- **Source text**
***

Curtain Call

In February, LMU student actors costumed as zombies and festooned with fake blood took to the stage for a final curtain call on the 2010–11 Del Rey Players season.

The Players are the bluff’s enduring student-created and student-run theater group. Founded in 1931, when Loyola University was home to only a clutch of structures and 250 students — all male — the Players over the decades have mounted more than 200 comedies, dramas and musicals.

The Players evolved from a live radio troupe that broadcast out of St. Robert’s Hall. For 76 years, they were designated as an LMU “club.” Three years ago, the Players were elevated to “university program.” This status update put the Players on par with the Loyolan, KXLU and the Tower yearbook, and provided the troupe with funding and a staff advisor who serves as liaison to school administrators.

But all that nomenclature was far from Players’ minds on that February night, when those students-as-zombies sprayed confetti into the cheering crowd at the conclusion of their double-feature performances of “Dark Matters” and “Night of the Living Dead.” In lieu of taking a traditional bow, the students-as-zombies tap-danced to the song “Puttin’ on the Ritz.” They gestured in appreciation to their colleagues in the crew, off-stage. Then they raced back to their dressing rooms, whooping and hollering in a collective catharsis.

“It was a big, big moment and a really nice culmination of the past three years and all of the efforts and the wondering, ‘Why do I work myself to the bone so much for this?’ ” says Sara Garcia ’11, artistic director.

Garcia answered her own question. “This is why,” she says. “These feelings, the sense of love, and the sense of the theater world that we have here is worth all of it. Every sleepless night, the late-night calls, coming in early to figure out stuff — all of it was worth it, because we did it together.”

DEL REY BLOOD LINES
Togetherness is a theme that comes up regularly in conversations with Players past and present. Julie Leveque ’07 was practically born into the group. Her mother, Carolyn Bauer, administrative assistant in the School of Film and Television, and her father, Tom Leveque, were early 1970s members. Her sister, Holly Leveque ’11, took the stage, too, sharing the spotlight with Julie in 2007’s “Alice’s Adventures in Wonderland.”

“I love the Del Rey Players with all my heart,” Julie Leveque says. “Growing up, I loved listening to my parents and their college friends talk about the shows they did. I knew I wanted that same experience.”

Deborah Payne Fisk ’74 was one of those college friends; she’s now a professor at American University specializing in dramatic literature and theater history. “We were a very tight cohort,” Payne Fisk says of all the Players.

Tight enough, Payne Fisk says, that during one production, amid all the late-night rehearsals, study sessions, jobs, sharing of coffee cups and — yes — cigarettes, the Players were hit by an outbreak of a contagious illness. “It was awful,” Payne Fisk says. “Something like half the cast was felled with mono.”

Tom Caramagno played Snoopy to Payne Fisk’s Lucy in half of the Players’ performances of “You’re a Good Man, Charlie Brown.”

Caramagno was involved with the Players from 1965 to 1974, as he worked on his B.A., two master’s degrees and a Ph.D. “It was totally a labor of love,” Caramagno says of the Players. “It was more like community theater. You had people with other things going on in their lives, but they had the spark. They wanted to be on stage for a little while.”

***

- **Supplied material**

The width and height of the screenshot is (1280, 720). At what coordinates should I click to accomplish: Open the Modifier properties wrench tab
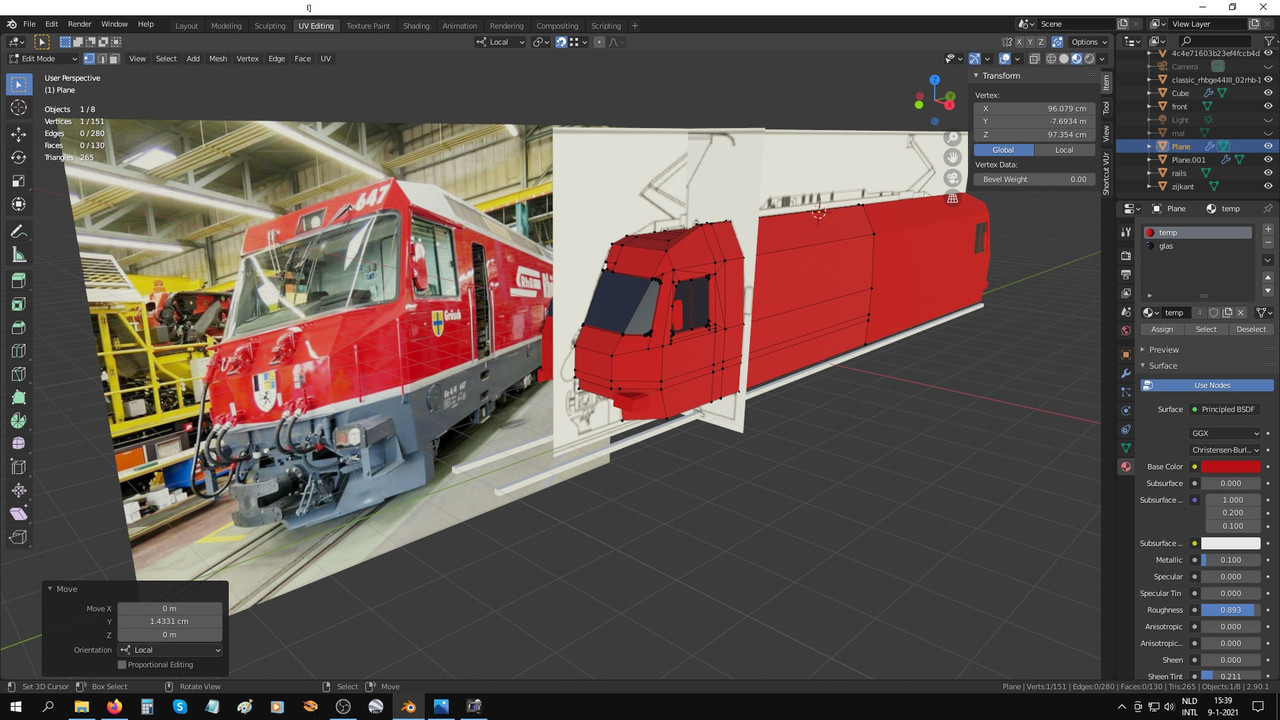pyautogui.click(x=1126, y=373)
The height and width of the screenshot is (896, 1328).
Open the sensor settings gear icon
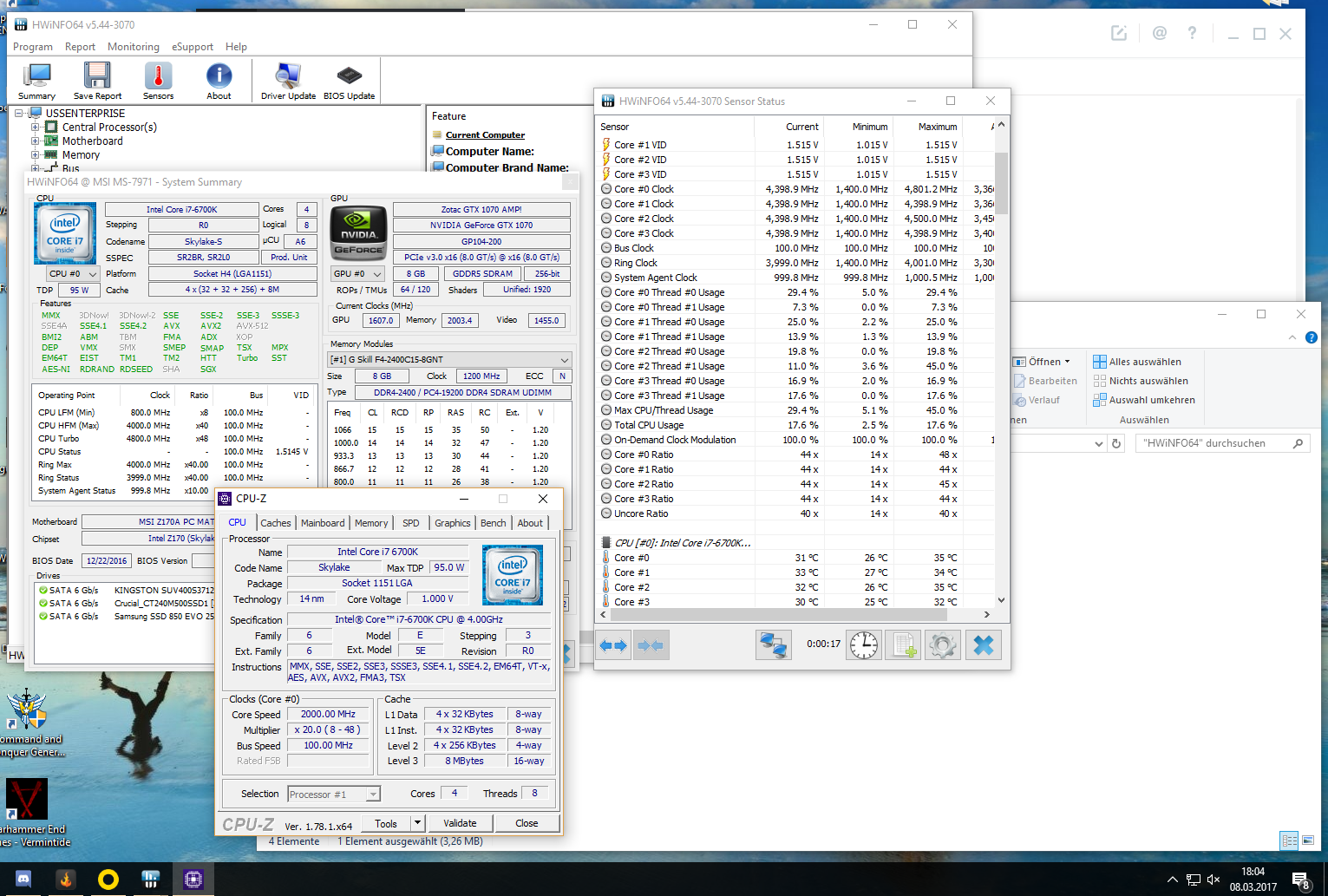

***

- **Exercise instructions**
According to the article on the Del Rey Players, in what year was the group founded?

- **Exercise output**
1931